Conformation‐Modulated Lignin for Durable and High‐Output Cellulosic Triboelectric Materials Toward Self‐Powered Sensing

Cellulose‐based triboelectric sensors offer a sustainable pathway toward self‐powered electronics, yet their practical reliability is severely constrained by long‐term tribo‐induced fiber fibrillation and the resulting interfacial degradation. Herein, we report a conformation‐engineered alkali lignin (EAL) that enables simultaneous enhancement of mechanical durability and electrical output in cellulose‐based triboelectric materials.

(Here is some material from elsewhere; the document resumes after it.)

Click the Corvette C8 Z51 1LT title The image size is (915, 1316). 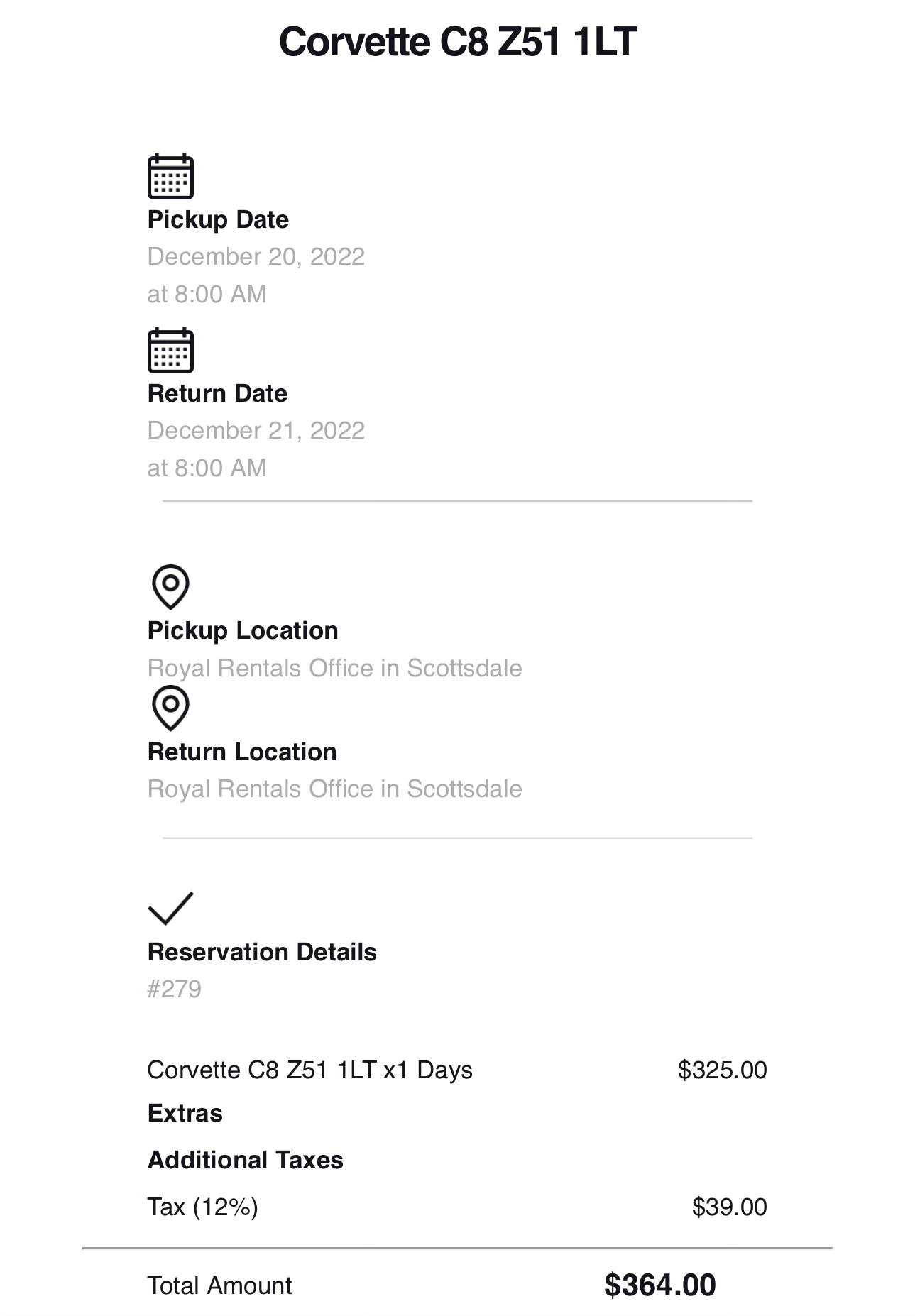pos(458,42)
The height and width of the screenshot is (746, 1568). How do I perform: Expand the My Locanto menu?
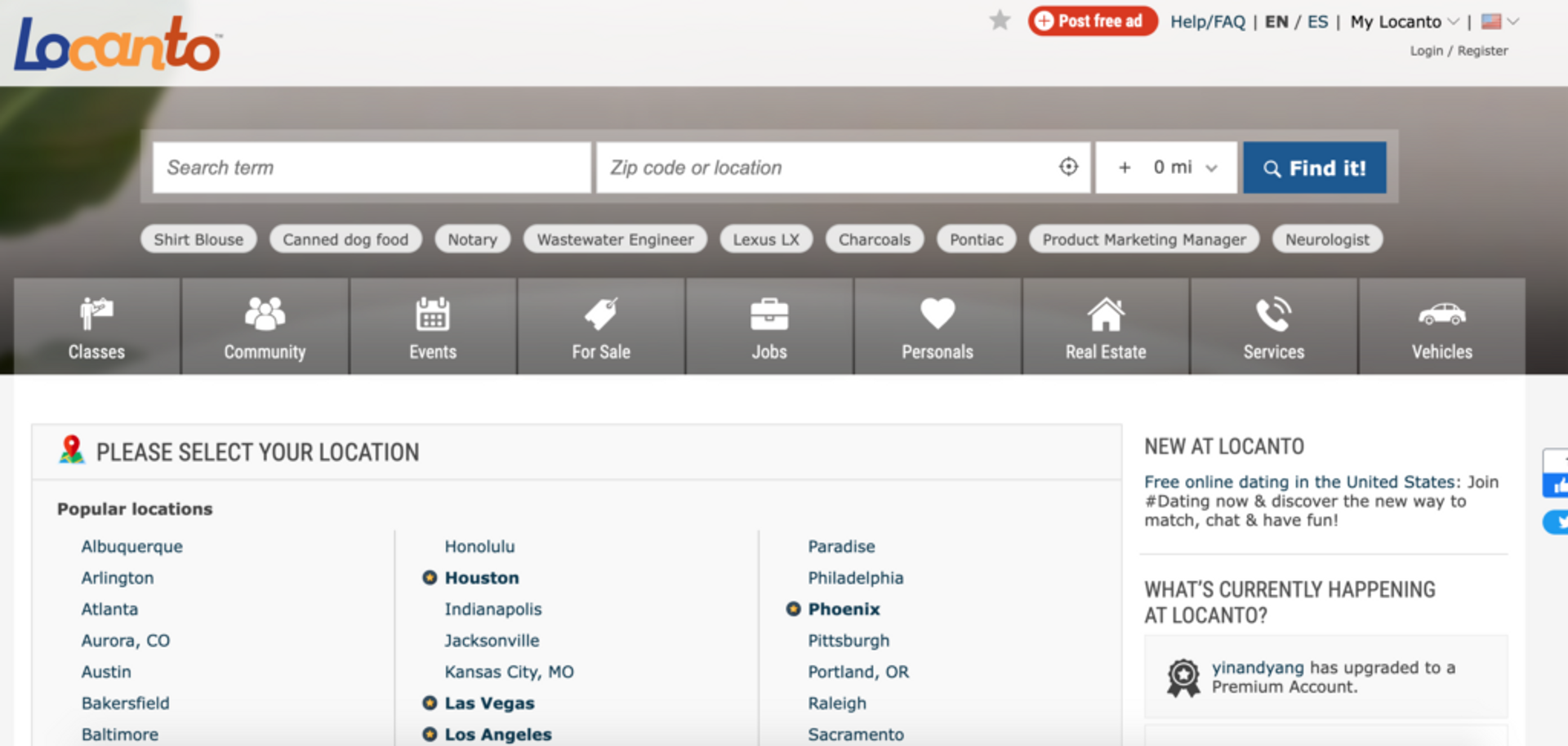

Succinic‐anhydride grafting introduces flexible aliphatic side chains into the rigid lignin backbone, granting dynamic conformational adaptability that promotes chain sliding and efficient frictional energy dissipation. This molecular strategy significantly suppresses interfacial wear, reducing the wear rate of the EAL/Cellulose composite by 52.44% after 5000 cycles. Conformation modulation also improves dielectric polarization, leading to markedly increased triboelectric performance, with the optimized device delivering high Voc, Isc, and Qsc values of 100 V, 5.26 µA, and 56.87 nC. The EAL/Cellulose‐based sensor exhibits high signal fidelity in robotic finger sliding detection and handwriting recognition, and maintains stable performance after 500 times repeated writing. In addition, the EAL/Cellulose composite demonstrates strong recyclability in a natural environment and rapid enzymatic degradability within 24 h. This work presented a conformation‐guided molecular design strategy for developing durable, high‐output, and eco‐friendly cellulose‐based triboelectric devices for next‐generation self‐powered sensing.